If I die in a plane crash over Crimea, countries would be concerned about whether Russia manned down the plane, or if I did, if I were the only Muslim on board. If Malaysian Airlines MH370 could be accused of being downed by its own pilot based on his Muslim identity, even though the pilot held an impressive flying reputation spanning seventeen years, what chance do I have of being exonerated?

On my first flight to Prague in 2010, I had a joint itinerary with my college friend, whom I shall call Adina. Adina, who currently works for the US Department of Energy as an urban planner, was shocked when we were stopped for questioning at JFK airport.
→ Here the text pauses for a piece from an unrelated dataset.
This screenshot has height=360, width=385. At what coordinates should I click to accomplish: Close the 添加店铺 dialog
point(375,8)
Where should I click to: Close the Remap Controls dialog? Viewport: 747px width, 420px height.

Minutes after the first time we were stopped, we were accosted a second time for “random security screenings.” When we were called up a third time for additional screening, our names were alarmingly blasted over loudspeakers an hour before takeoff. We were told that there were “special procedures” for those holding Muslim passports, and that because Adina had bought the tickets, these procedures applied to her as well.
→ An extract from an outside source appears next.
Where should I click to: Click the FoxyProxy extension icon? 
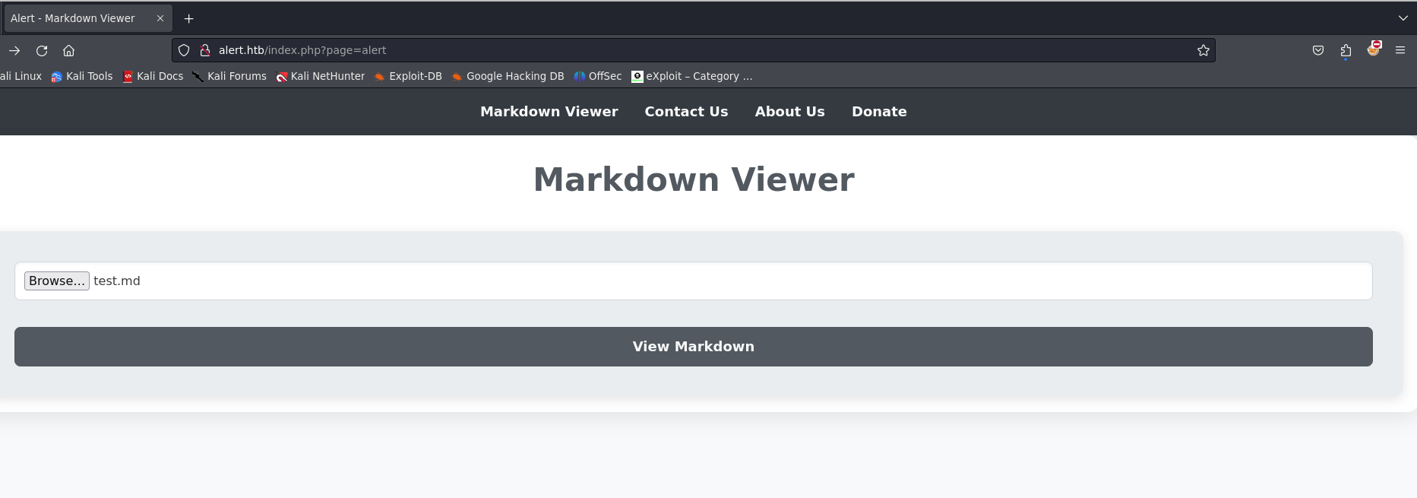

Adina admitted readily, “I have never had this happen to me.”

Adina and I looked around, burgers and oily fries still plastered to our hands, while being threatened to have our luggage disembarked unless we explained why she had paid for my tickets. JFK’s airport security allowed us to proceed only when I explained that I had taken care of hotel arrangements, in return for the tickets.

I was the only “Muslim-looking” person (if there is even such a thing) who flew to Prague that day. The only one, because I counted, and we were (unsurprisingly) two of the last ones allowed to board.

I walked into the flight unsettled that it was Adina’s first time being scrutinized. After our shared experience in a sleepy liberal arts college in upstate New York, I never thought I would feel responsible for Adina being so wrongly probed or harassed by TSA authorities. Shame is profoundly pathetic like this, and my first instinct was to feel deeply ashamed that my name, attached to Adina’s, had caused her to be treated in a manner beyond shocking, bordering humiliation.

“Sorry,” I said to her afterwards, and then I wondered, Why am I apologizing? I know she is one of the few who does understand persecution, as her family was driven out of central Europe during the height of Nazi fascism.

* * *

I wonder how I will die, because none of this is my Islam. I’ve spent the better part of the years since 9/11 instinctively apologizing for the acts of extremist Muslims who have absolutely nothing to do with me, and everything to do with a brand of Islam that is despicable to all Muslims. I am exorbitantly angry with these extremists for continuing to try to tie my identity with their damnable actions.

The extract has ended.